Lehigh Acres man sues his own insurance firm and wins

May 3, 2011

The following article was published in the Lehigh Acres Citizen on May 3, 2011:

Man sues his own insurance firm and wins

By Mel Toadvine

A Lehigh Acres man has been awarded $3,019,955 by State Farm Insurance by a jury that awarded him funds for past medical expenses from an accident, money for future medical expenses, lost earning ability and a half million dollars for past pain and suffering and loss of enjoyment of life, according to his attorney, Randall Spivey of the Spivey Law Firm in Fort Myers.

Spivey said Bowdler, who lives on Cemetery Rd., was involved in an accident on 12th St. West in Lehigh when another motorist driving north on Douglas Ave. ran a stop sign and collided with his vehicle.

Spivey said the other driver was not familiar with the area, never saw the stop sign, and never hit his brakes.

Bowdler was taken to the hospital with a cervical facet fracture and a fractured left wrist and as a result of the cervical facet fracture, Bowdler underwent surgery in April of 2009. During the surgery, a plate was put into Bowdler’s neck to stabilize it, his attorney said.

Bowdler’s left hand and arm were put in a cast and for a time, he was unable to tie his shoes or put on his shirt without help. He had to undergo several months of therapy for his hand and arms. The injury to Bowdler’s neck resulted in nerve damage which caused significant pain and other problems in his arms, Spivey said.

At the time of the accident in December of 2008, Bowdler was on a year’s retirement leave from his teaching job at Immokalee Middle School where he taught science for 35 years.

The driver that ran the stop sign only carried $25,000 of insurance coverage and his insurance carrier paid the $25,000 policy limits early on in the case, Spivey said.

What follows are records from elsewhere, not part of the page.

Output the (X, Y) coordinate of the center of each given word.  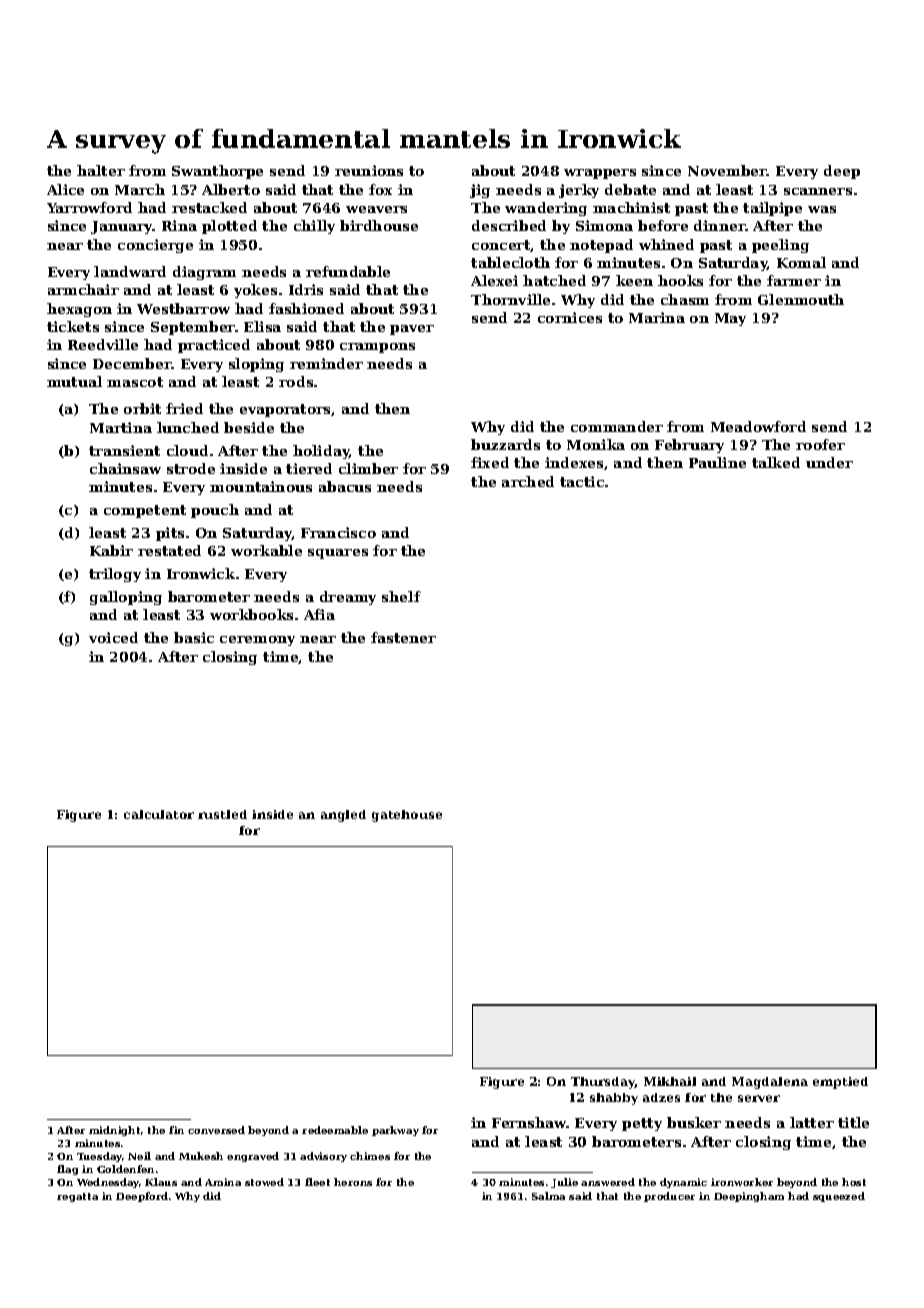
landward (130, 271)
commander (617, 426)
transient (124, 450)
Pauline (717, 462)
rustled (222, 814)
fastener (403, 637)
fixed (490, 462)
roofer (820, 444)
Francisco (338, 532)
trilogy (115, 575)
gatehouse (407, 816)
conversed (216, 1130)
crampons (377, 348)
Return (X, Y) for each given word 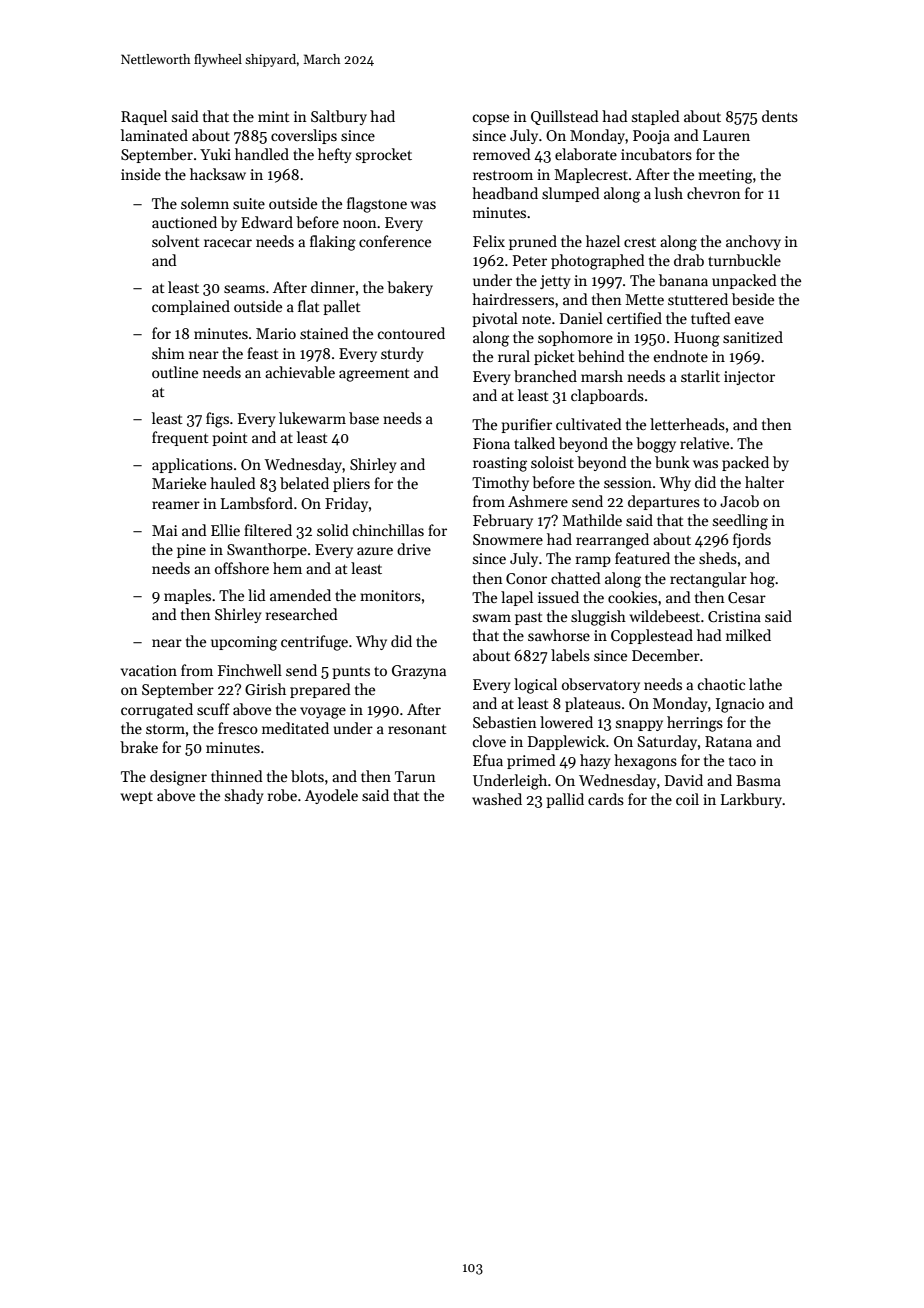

Bowdler filed a lawsuit against his own insurance carrier, State Farm, for underinsured motorist benefits. Spivey said State Farm refused to pay Bowdler the entire $2,000,000 in underinsured motorist coverage that he purchased to protect himself in the event of an accident caused by an underinsured motorist.

Instead, Spivey said, State Farm made a payment to Bowdler of $190,000 of the underinsured motorist benefits.

But on April 8, following a four-day trial by a jury consisting of six people, five women and one man, it returned a verdict for Bowdler and against State Farm for the $3 million award.

Spivey said the jury deliberated for four hours.

The verdict included $144,900.55 for past medical expenses, $380,000 for future medical expenses, $95,000 for lost earning ability, $500,000 for past pain and suffering and loss of enjoyment of life.

Attorney Spivey said that had State Farm paid him the limits of the coverage he purchased, there would have been no need for a trial.

Instead, he said State Farm fought the claim and told the jury to give him a total award of only $400,000, but Spivey said the jury understood that these injuries will affect Bowdler for the rest of his life.

Bowdler said he is satisfied with the verdict, but misses his active lifestyle that he had before the accident and misses not being able to return to teaching. His attorney said he made a difference in the lives of thousands of children in Southwest Florida throughout his teaching career.